Thanks for sharing some of you thought with us.  The Blog idea is a interesting way of keeping up with what happens during training. May i suggest you also make hard copies for yourself to look back on later on done the years


----------



## llewis823 (Jul 2, 2008)

tshadowchaser:
Good idea on making hard copies. At some point in the future after I get my black belt, I plan on writing a book of the entire journey...you know, to encourage others.  One of those, "If I did it, you can do it" kind of things and having fun (and poking fun) at myself along the way.  Thanks and please check in often as I'm really have a good time with it!

http://martialartsmom.blogspot.com/


----------



## still learning (Jul 2, 2008)

Hello, We enjoy reading your Ma journey blog.   Excellant and everyone who looks back on their beginning? ....can feel the pains and experiences you gone thru.....we can see and feel because many of us have gone thru similar things...

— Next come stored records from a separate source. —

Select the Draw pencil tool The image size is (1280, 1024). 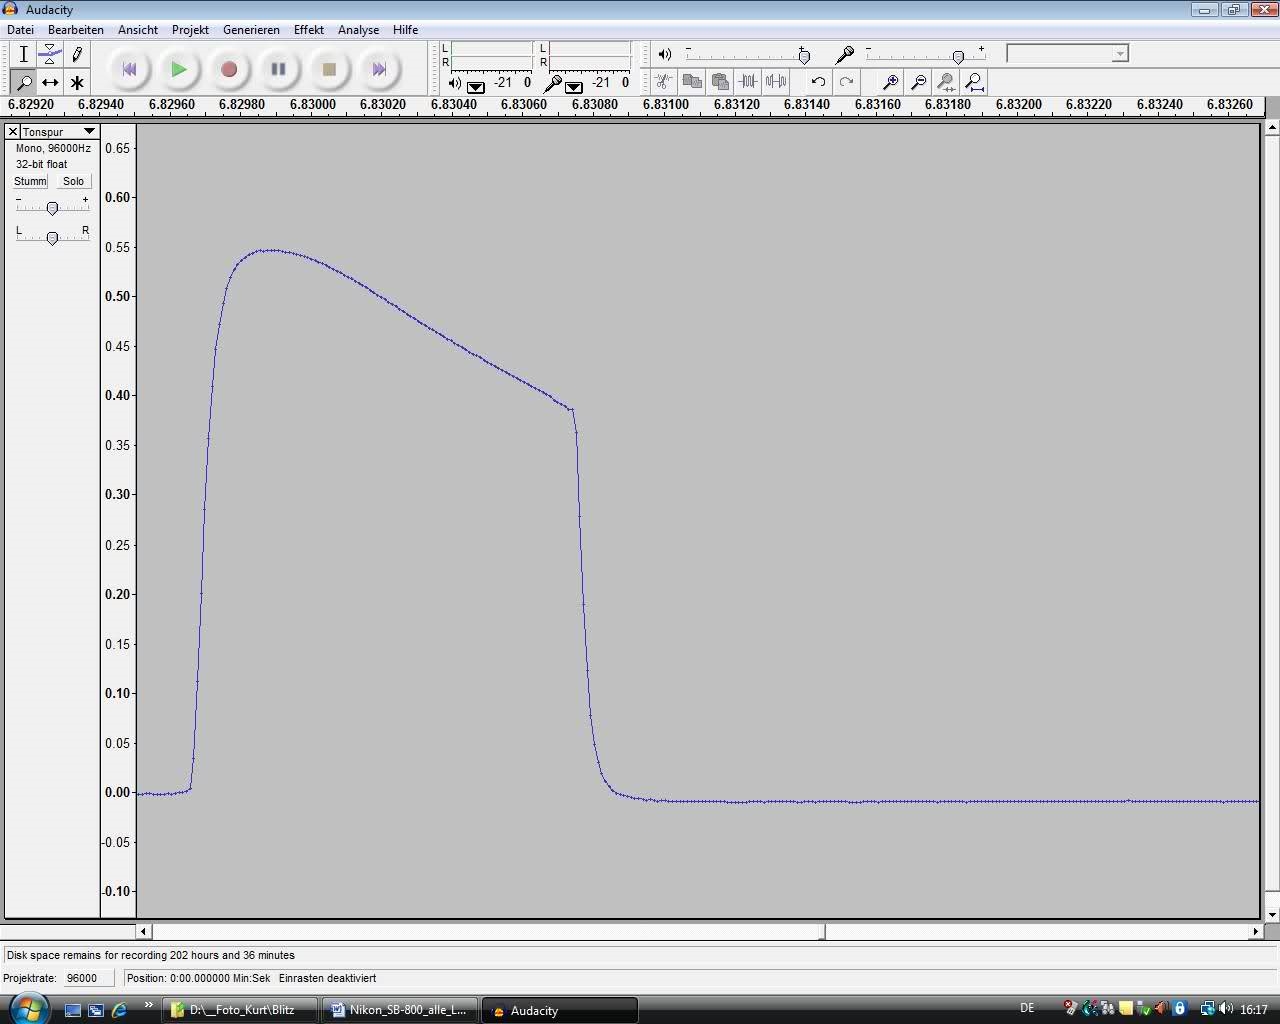(x=77, y=55)
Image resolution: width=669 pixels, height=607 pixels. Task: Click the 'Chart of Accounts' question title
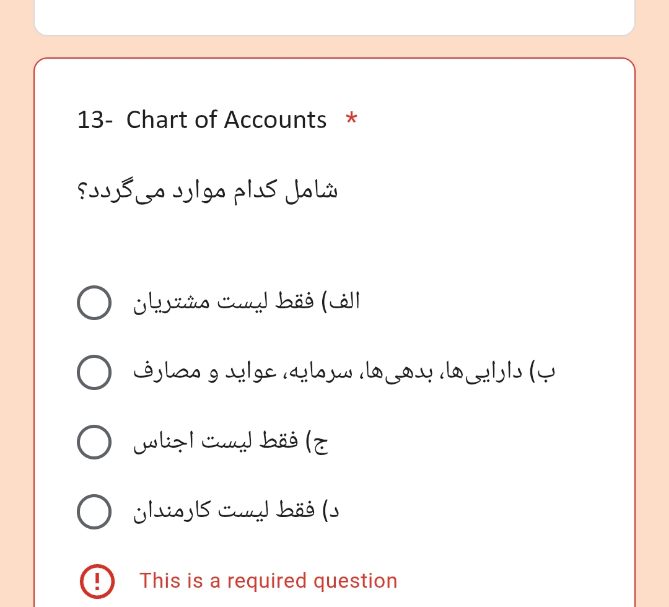tap(226, 119)
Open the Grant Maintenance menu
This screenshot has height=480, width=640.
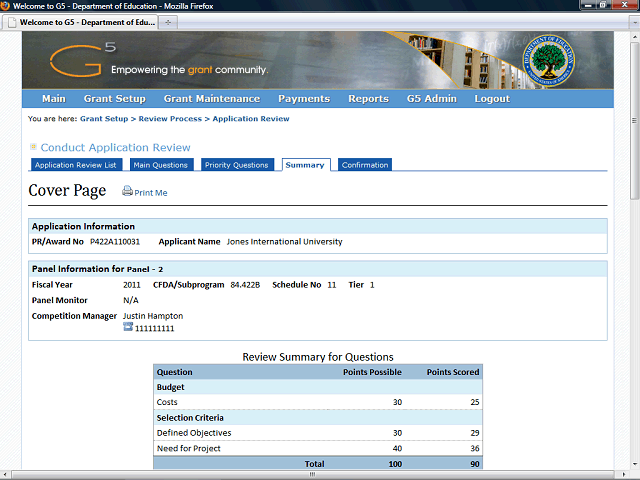(x=211, y=99)
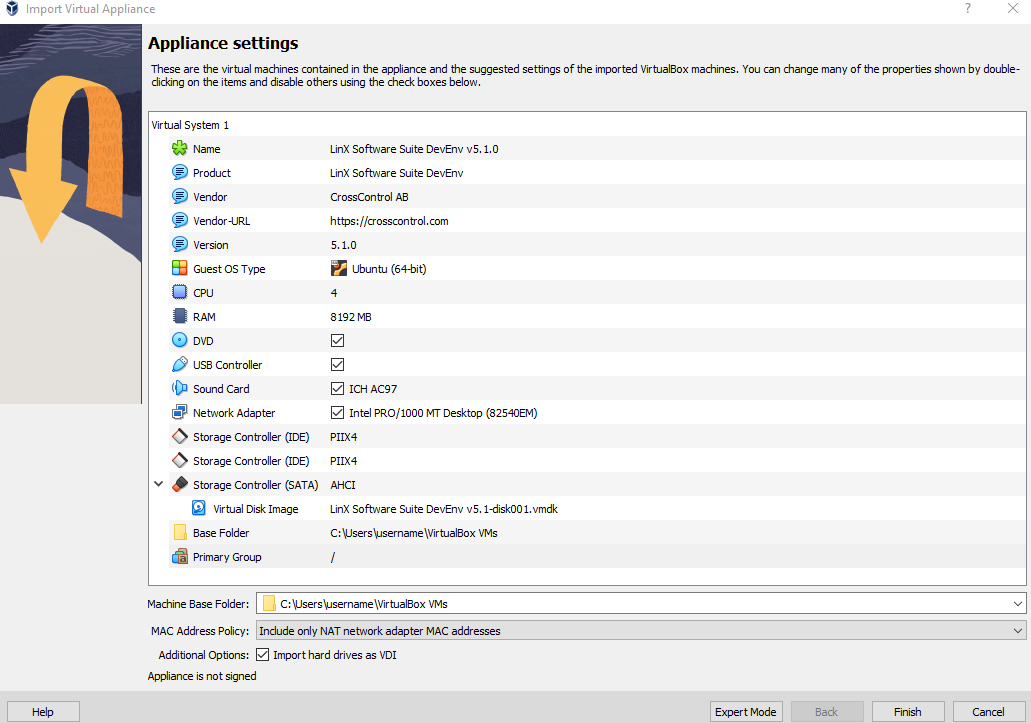Click the CPU processor icon
Screen dimensions: 1031x723
(x=181, y=292)
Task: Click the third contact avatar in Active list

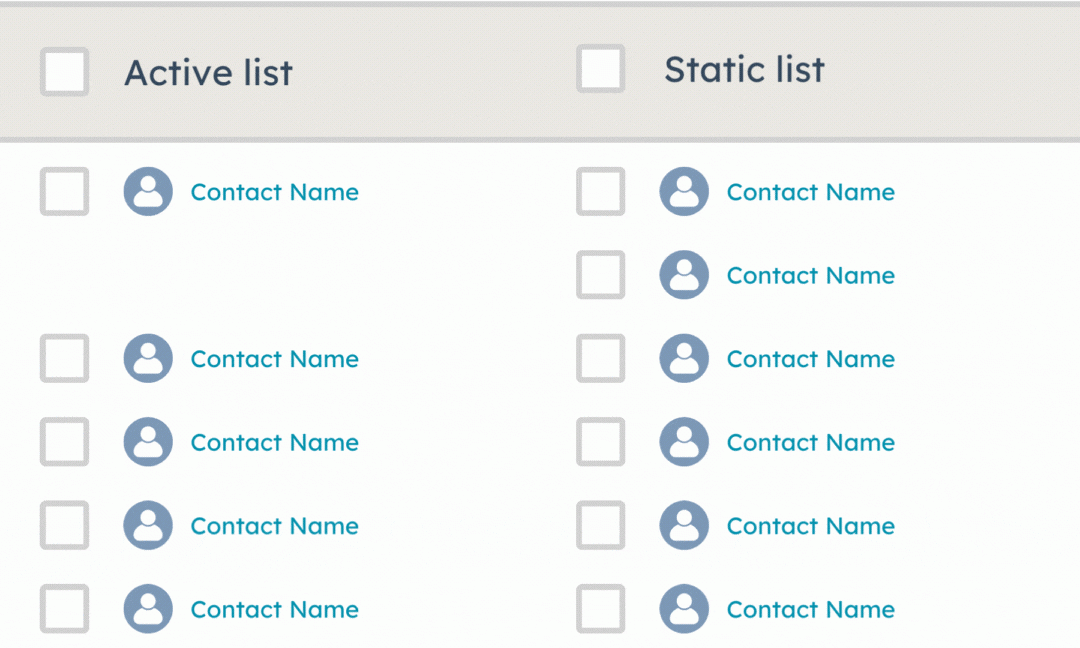Action: pos(147,442)
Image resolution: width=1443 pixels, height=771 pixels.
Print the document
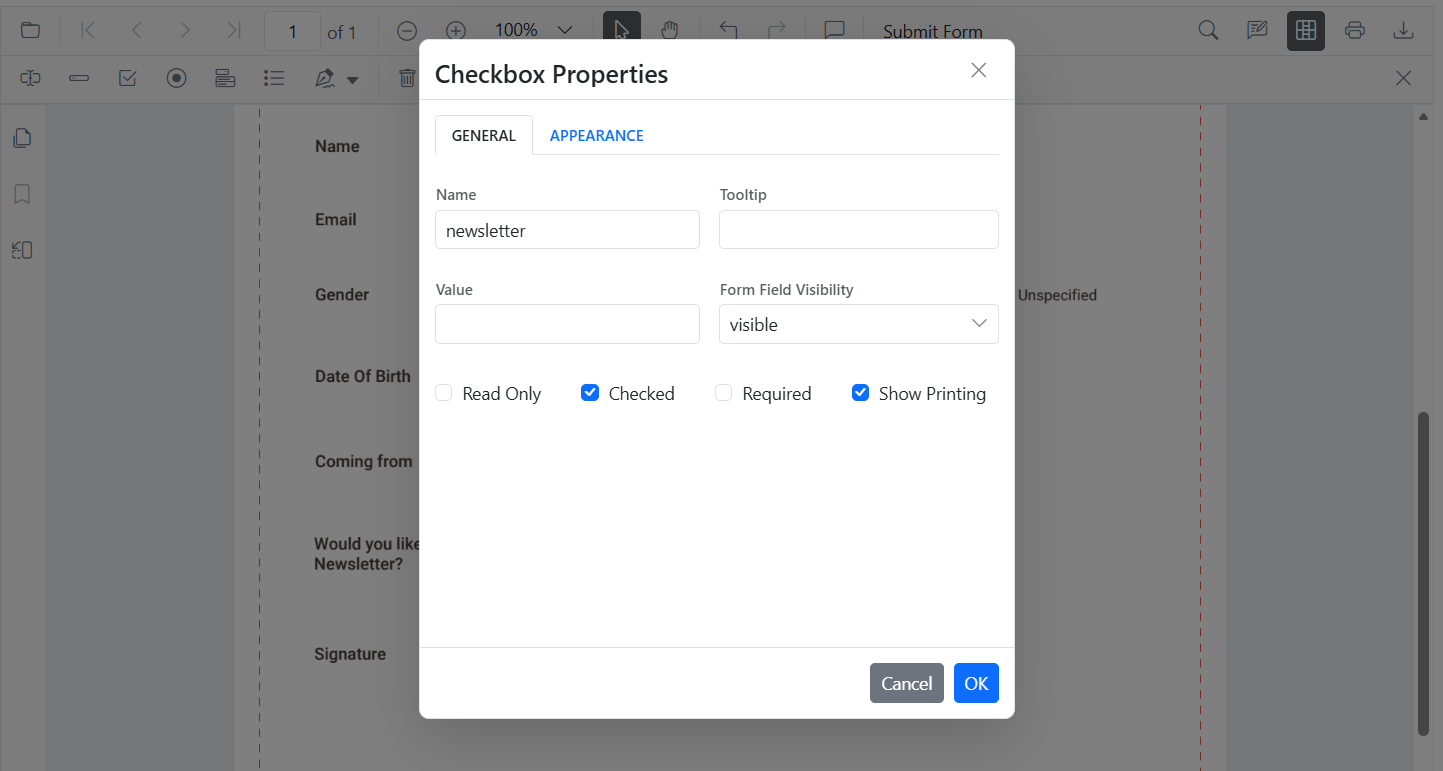point(1354,30)
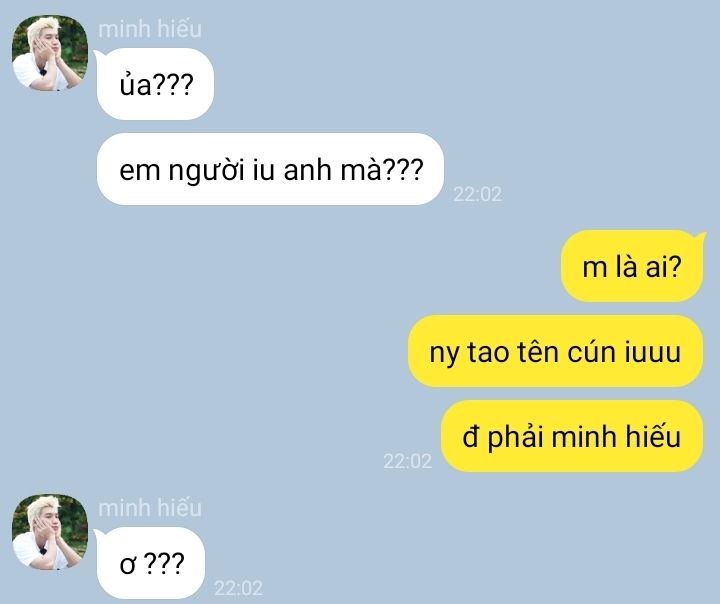This screenshot has width=720, height=604.
Task: Click the question marks in 'ủa???' text
Action: tap(172, 85)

Who know's? ...a book first...than a movie...?   .....Keep going...Aloha


----------



## llewis823 (Jul 6, 2008)

I thought a reality show with a mom like me starting a journey like this would be cool. As long as it were done in good taste, I would watch it. Woudn't you?


----------



## TwentyThree (Jul 6, 2008)

llewis823 said:


> I thought a reality show with a mom like me starting a journey like this would be cool. As long as it were done in good taste, I would watch it. Woudn't you?



I know I would! :ultracool


----------